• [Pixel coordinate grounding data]
= Beginning of Section =
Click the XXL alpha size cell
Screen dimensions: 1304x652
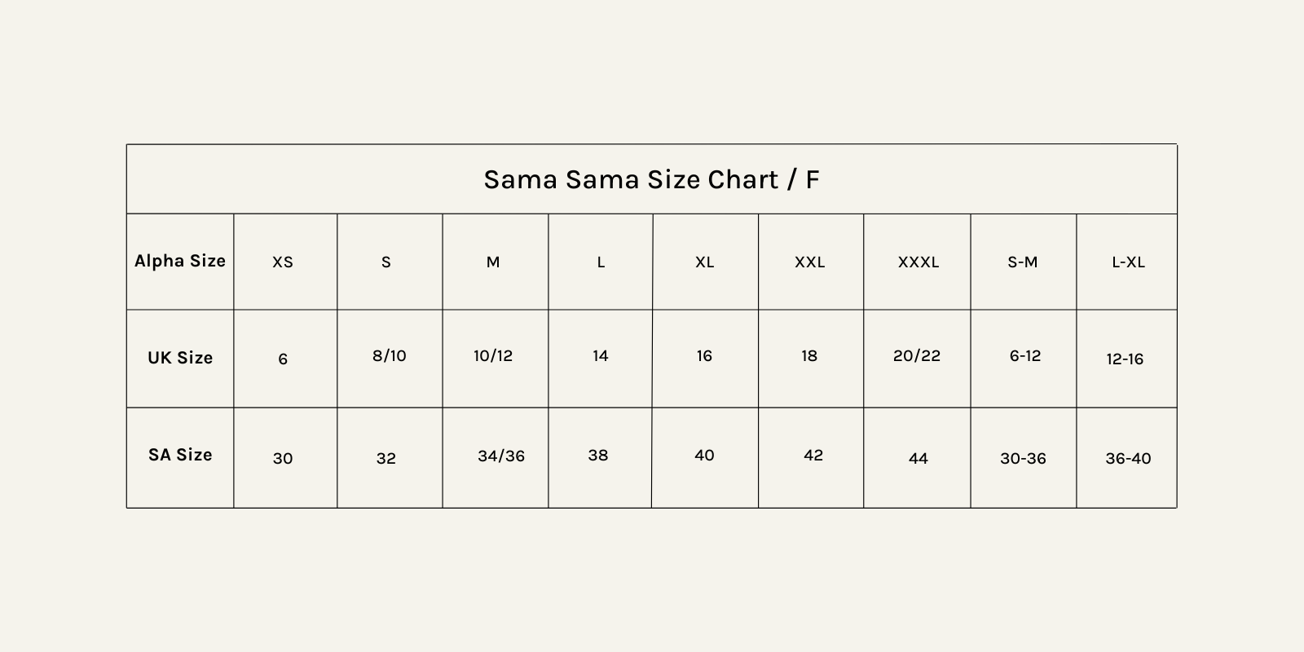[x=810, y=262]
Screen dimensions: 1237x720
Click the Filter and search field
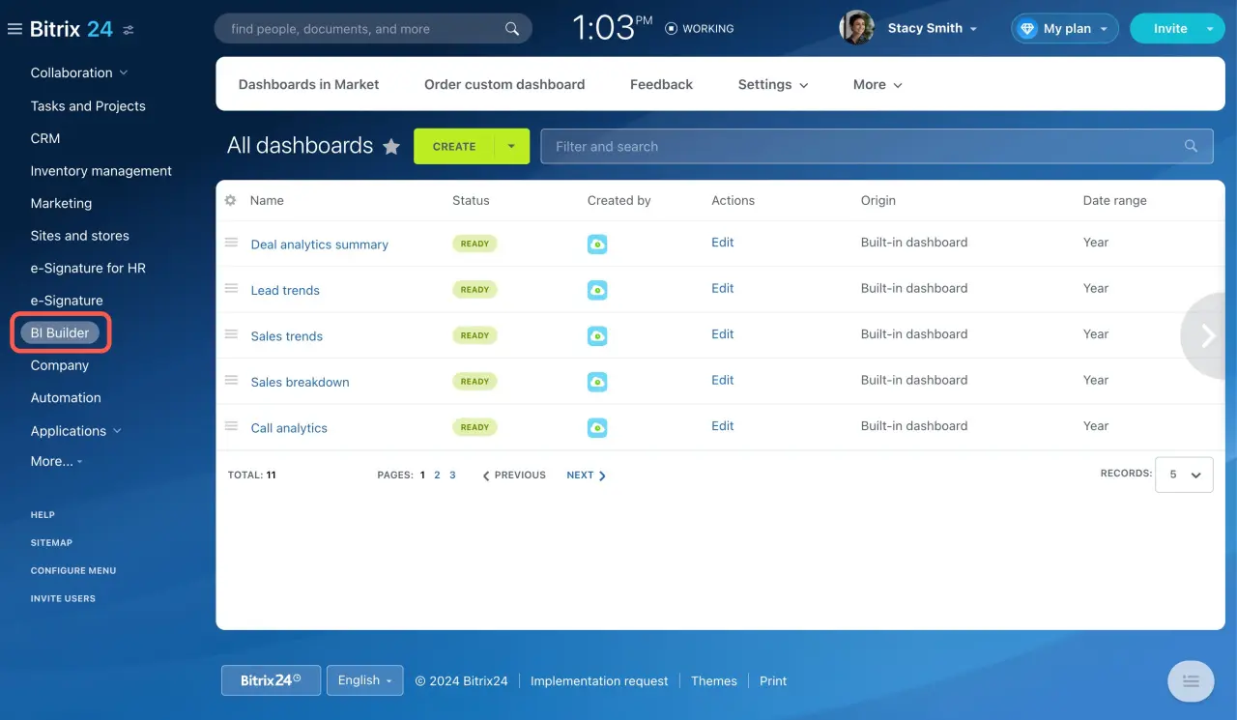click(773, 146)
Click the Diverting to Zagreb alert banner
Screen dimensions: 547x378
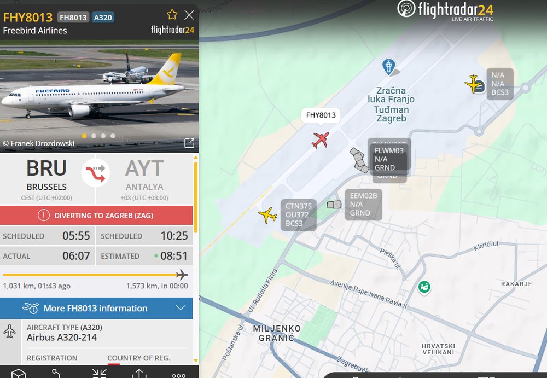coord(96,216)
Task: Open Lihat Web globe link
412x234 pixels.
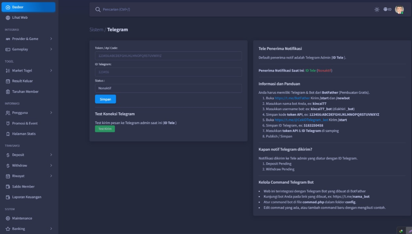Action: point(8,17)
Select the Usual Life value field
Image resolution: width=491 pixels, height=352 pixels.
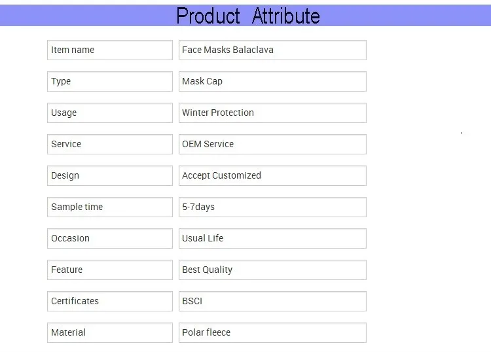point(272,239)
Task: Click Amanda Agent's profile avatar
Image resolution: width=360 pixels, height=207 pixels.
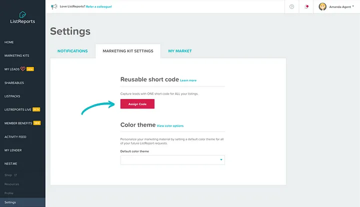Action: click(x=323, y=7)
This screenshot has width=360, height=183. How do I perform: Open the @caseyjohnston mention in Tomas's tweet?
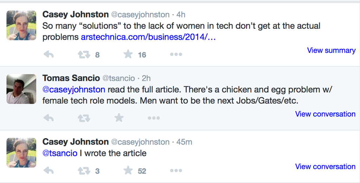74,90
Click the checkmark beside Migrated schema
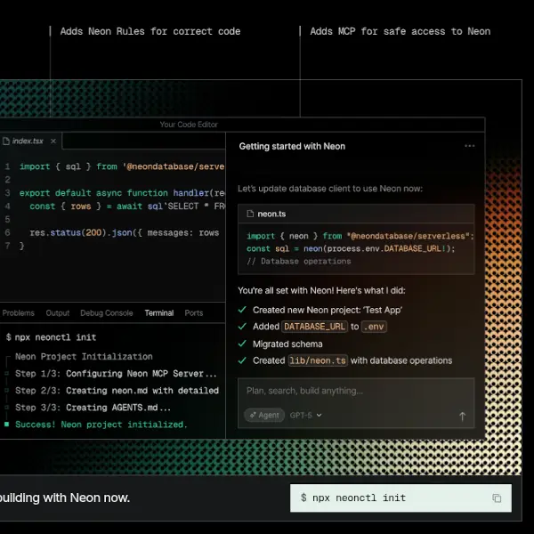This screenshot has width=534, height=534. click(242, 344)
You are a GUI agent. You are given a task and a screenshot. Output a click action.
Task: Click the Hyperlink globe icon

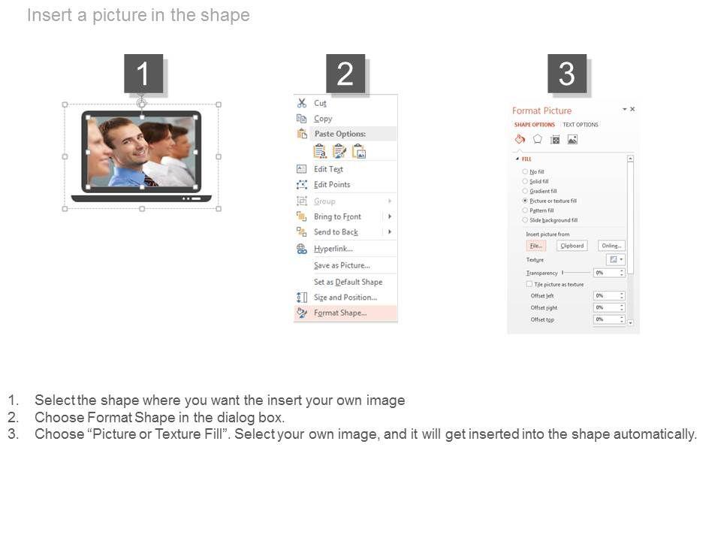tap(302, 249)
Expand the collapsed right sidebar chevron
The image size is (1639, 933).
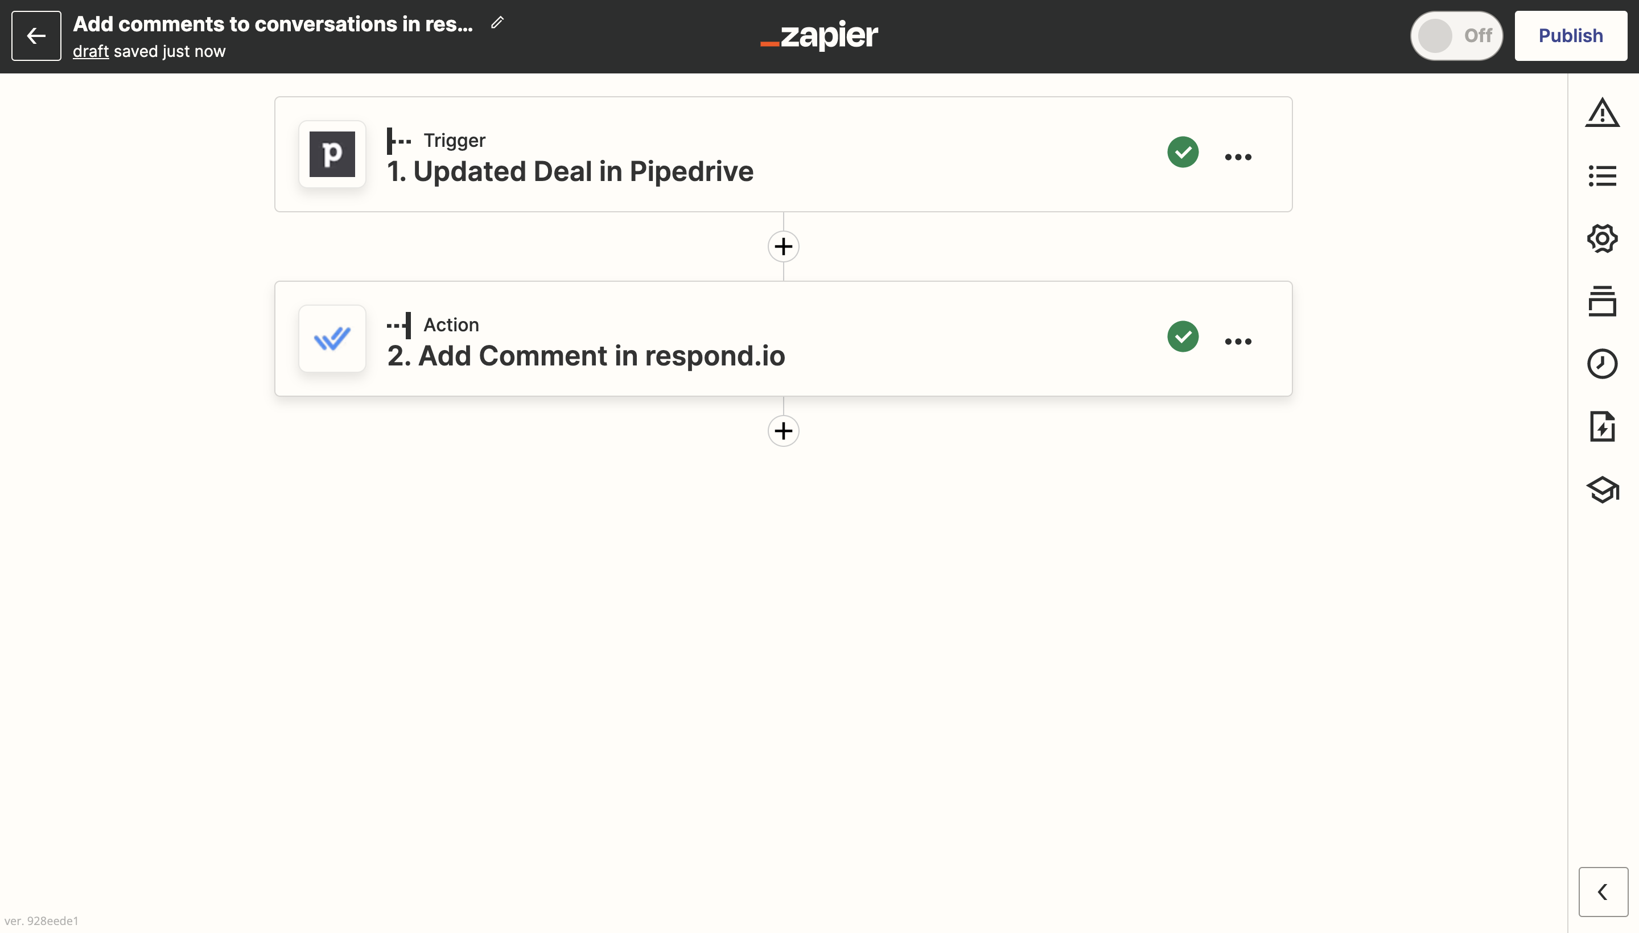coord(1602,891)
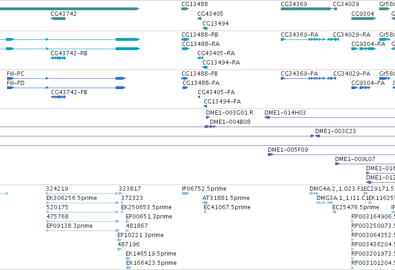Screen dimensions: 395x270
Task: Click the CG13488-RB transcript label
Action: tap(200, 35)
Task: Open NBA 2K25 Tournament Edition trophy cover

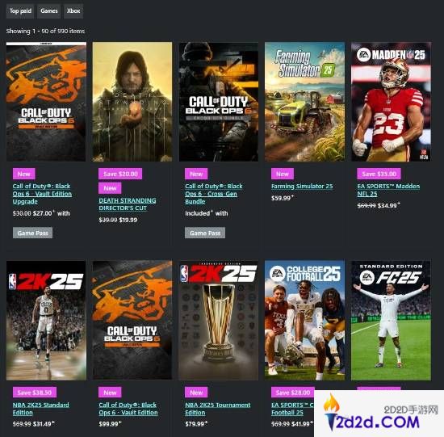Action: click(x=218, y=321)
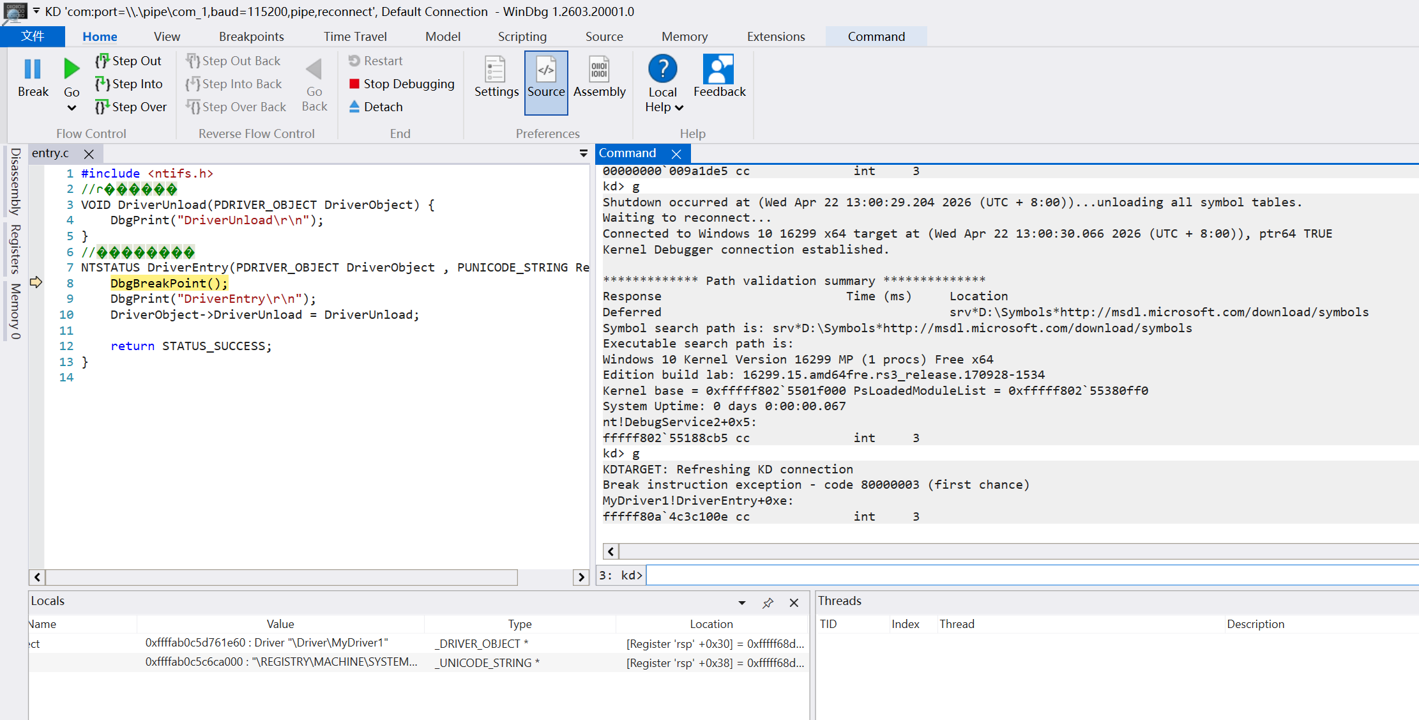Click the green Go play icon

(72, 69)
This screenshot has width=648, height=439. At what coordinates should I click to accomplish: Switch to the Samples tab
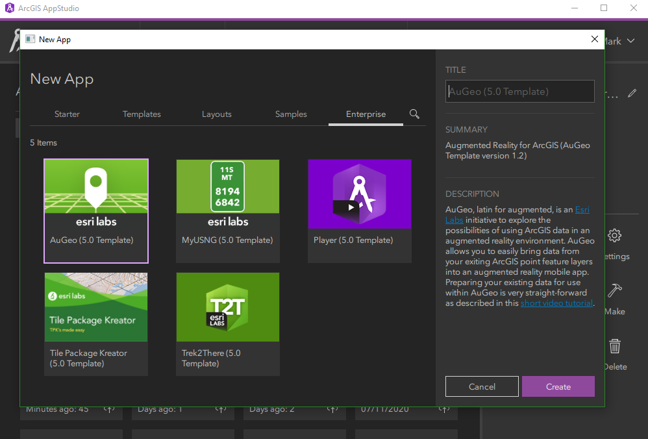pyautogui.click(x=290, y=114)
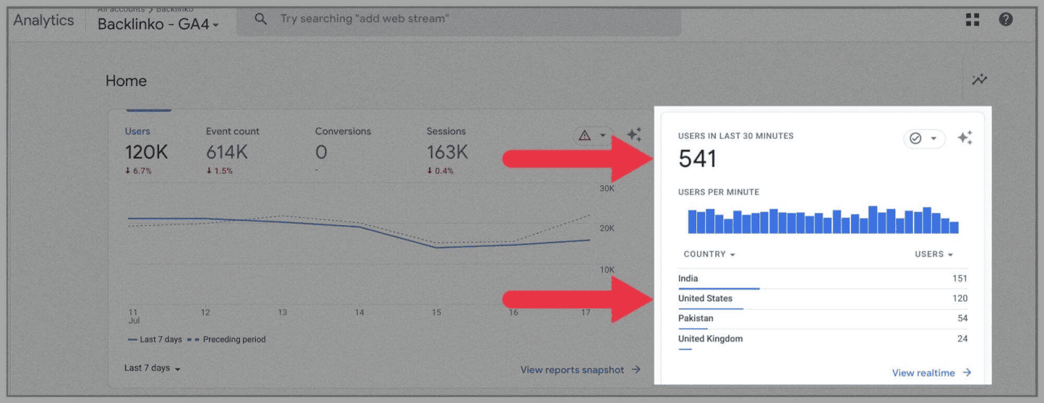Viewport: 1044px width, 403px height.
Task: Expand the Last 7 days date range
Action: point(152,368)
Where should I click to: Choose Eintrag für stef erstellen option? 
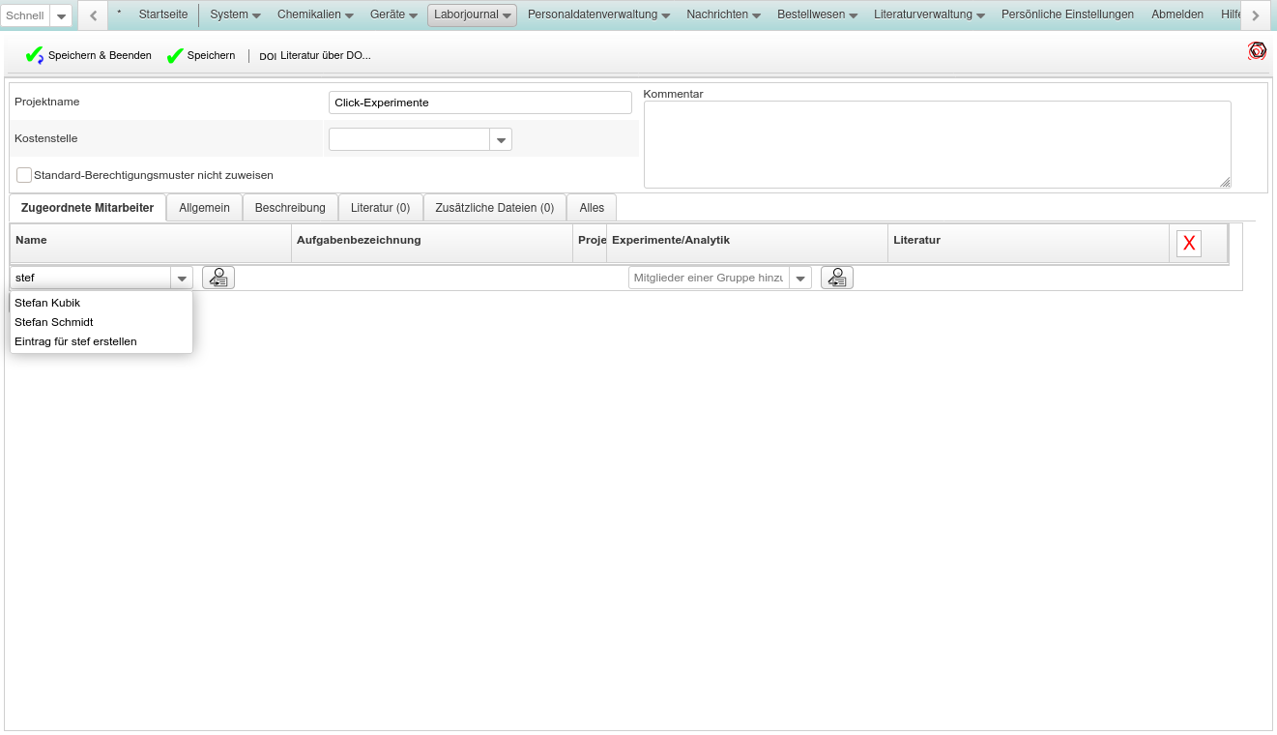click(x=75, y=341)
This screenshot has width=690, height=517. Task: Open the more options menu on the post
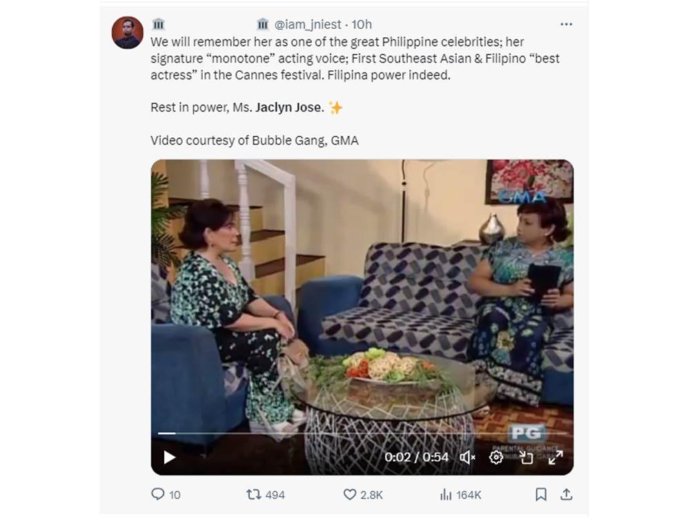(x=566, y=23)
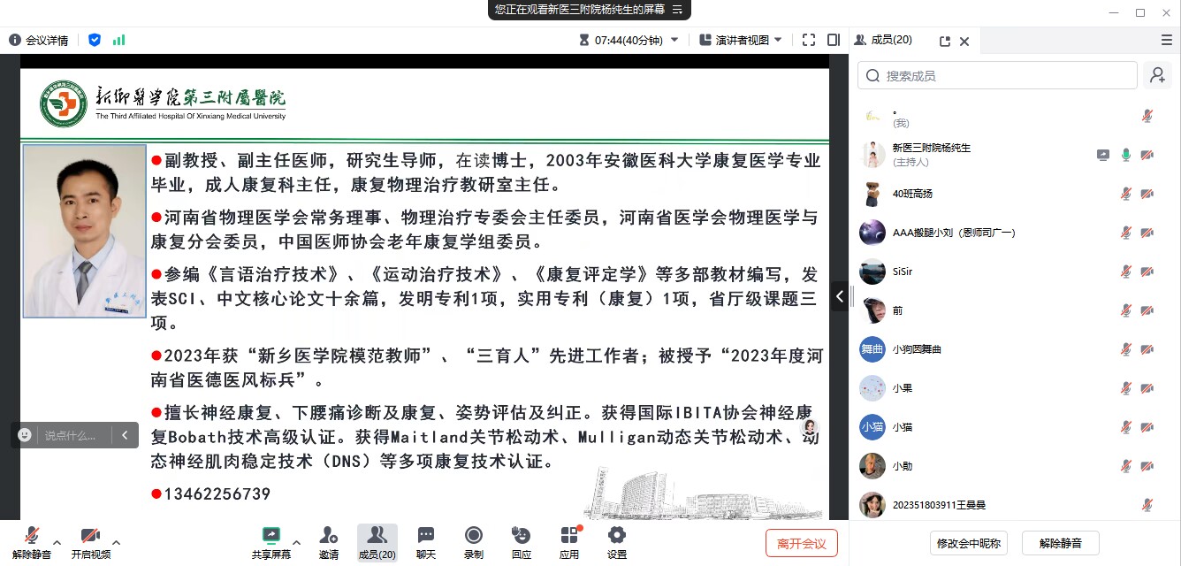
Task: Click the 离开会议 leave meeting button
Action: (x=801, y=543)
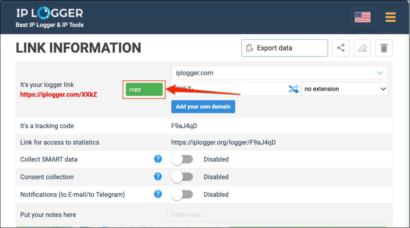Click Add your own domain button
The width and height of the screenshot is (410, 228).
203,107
= End of Section =
• [PROBLEM DESCRIPTION]
Write out, exactly as they stand, the line with "This screenshot has width=360, height=183." and every line after it through the end of the entries above; omit the pictures.

• [EXERCISE RESPONSE]
This screenshot has width=360, height=183. How do I perform: Open the @caseyjohnston mention in Tomas's tweet?
74,90
Click the checkmark beside Migrated schema
This screenshot has width=534, height=534. click(242, 344)
You are a GUI agent. You are given a task and a screenshot. Output a click action.
Task: Click the Hyperlink globe icon

tap(302, 249)
Expand the collapsed right sidebar chevron
The image size is (1639, 933).
coord(1602,891)
Screen dimensions: 395x270
Task: Click the CG13488-RB transcript label
Action: tap(200, 35)
Task: Open NBA 2K25 Tournament Edition trophy cover

Action: click(x=218, y=321)
Click the green Go play icon

(72, 69)
This screenshot has width=648, height=439. At what coordinates should I click to accomplish: Switch to the Samples tab
pyautogui.click(x=290, y=114)
Viewport: 1044px width, 403px height.
Task: Expand the Last 7 days date range
Action: point(152,368)
Where should I click to: Choose Eintrag für stef erstellen option? 
click(x=75, y=341)
This screenshot has width=690, height=517. Task: Open the more options menu on the post
(x=566, y=23)
Task: Click the 离开会议 leave meeting button
Action: (x=801, y=543)
Click Add your own domain button
The width and height of the screenshot is (410, 228).
203,107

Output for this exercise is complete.